- [YOUR INSTRUCTIONS]: Transcribe the data that follows precisely, omitting nothing.

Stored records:
>>>

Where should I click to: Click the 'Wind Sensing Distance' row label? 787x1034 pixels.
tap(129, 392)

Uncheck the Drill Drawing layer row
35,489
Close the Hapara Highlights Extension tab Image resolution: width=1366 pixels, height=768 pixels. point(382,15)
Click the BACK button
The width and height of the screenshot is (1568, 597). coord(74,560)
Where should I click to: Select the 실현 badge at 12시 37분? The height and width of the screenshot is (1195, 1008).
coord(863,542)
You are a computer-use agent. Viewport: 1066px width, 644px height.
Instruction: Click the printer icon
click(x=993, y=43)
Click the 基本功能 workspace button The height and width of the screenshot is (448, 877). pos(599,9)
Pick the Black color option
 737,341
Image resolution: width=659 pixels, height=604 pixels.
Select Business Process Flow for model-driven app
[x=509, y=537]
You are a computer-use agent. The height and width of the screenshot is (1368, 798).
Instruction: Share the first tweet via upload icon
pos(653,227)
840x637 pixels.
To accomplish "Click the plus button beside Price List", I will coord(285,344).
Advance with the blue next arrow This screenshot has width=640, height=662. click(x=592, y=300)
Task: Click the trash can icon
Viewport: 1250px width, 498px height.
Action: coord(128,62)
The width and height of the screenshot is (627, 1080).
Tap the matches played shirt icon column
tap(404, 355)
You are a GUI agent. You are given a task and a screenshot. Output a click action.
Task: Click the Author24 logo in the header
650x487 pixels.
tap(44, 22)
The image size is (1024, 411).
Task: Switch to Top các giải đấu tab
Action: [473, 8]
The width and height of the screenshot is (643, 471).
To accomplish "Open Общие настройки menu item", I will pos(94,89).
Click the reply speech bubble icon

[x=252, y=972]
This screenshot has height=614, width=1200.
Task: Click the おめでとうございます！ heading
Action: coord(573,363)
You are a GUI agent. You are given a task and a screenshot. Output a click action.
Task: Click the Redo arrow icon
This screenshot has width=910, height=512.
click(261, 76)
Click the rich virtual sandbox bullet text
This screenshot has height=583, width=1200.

<<<

- [EXERCISE RESPONSE]:
Where should I click to: Click the 'Wind Sensing Distance' row label? 787x1034 pixels.
tap(129, 392)

Uncheck the Drill Drawing layer row
35,489
Close the Hapara Highlights Extension tab Image resolution: width=1366 pixels, height=768 pixels. point(382,15)
Click the BACK button
The width and height of the screenshot is (1568, 597). coord(74,560)
Where should I click to: Select the 실현 badge at 12시 37분? The height and width of the screenshot is (1195, 1008).
coord(863,542)
You are a computer-use agent. Viewport: 1066px width, 644px height.
Instruction: Click the printer icon
click(x=993, y=43)
Click the 基本功能 workspace button The height and width of the screenshot is (448, 877). pos(599,9)
Pick the Black color option
 737,341
Image resolution: width=659 pixels, height=604 pixels.
Select Business Process Flow for model-driven app
[x=509, y=537]
You are a computer-use agent. The height and width of the screenshot is (1368, 798).
Instruction: Share the first tweet via upload icon
pos(653,227)
840x637 pixels.
To accomplish "Click the plus button beside Price List", I will coord(285,344).
Advance with the blue next arrow This screenshot has width=640, height=662. click(x=592, y=300)
Task: Click the trash can icon
Viewport: 1250px width, 498px height.
Action: coord(128,62)
The width and height of the screenshot is (627, 1080).
Tap the matches played shirt icon column
tap(404, 355)
You are a GUI agent. You are given a task and a screenshot. Output a click action.
Task: Click the Author24 logo in the header
650x487 pixels.
tap(44, 22)
The image size is (1024, 411).
Task: Switch to Top các giải đấu tab
Action: [473, 8]
The width and height of the screenshot is (643, 471).
To accomplish "Open Общие настройки menu item", I will pos(94,89).
Click the reply speech bubble icon

[x=252, y=972]
This screenshot has height=614, width=1200.
Task: Click the おめでとうございます！ heading
Action: coord(573,363)
You are a GUI agent. You are given a task and a screenshot. Output a click action.
Task: Click the Redo arrow icon
This screenshot has width=910, height=512.
click(261, 76)
Click the rich virtual sandbox bullet text
This screenshot has height=583, width=1200.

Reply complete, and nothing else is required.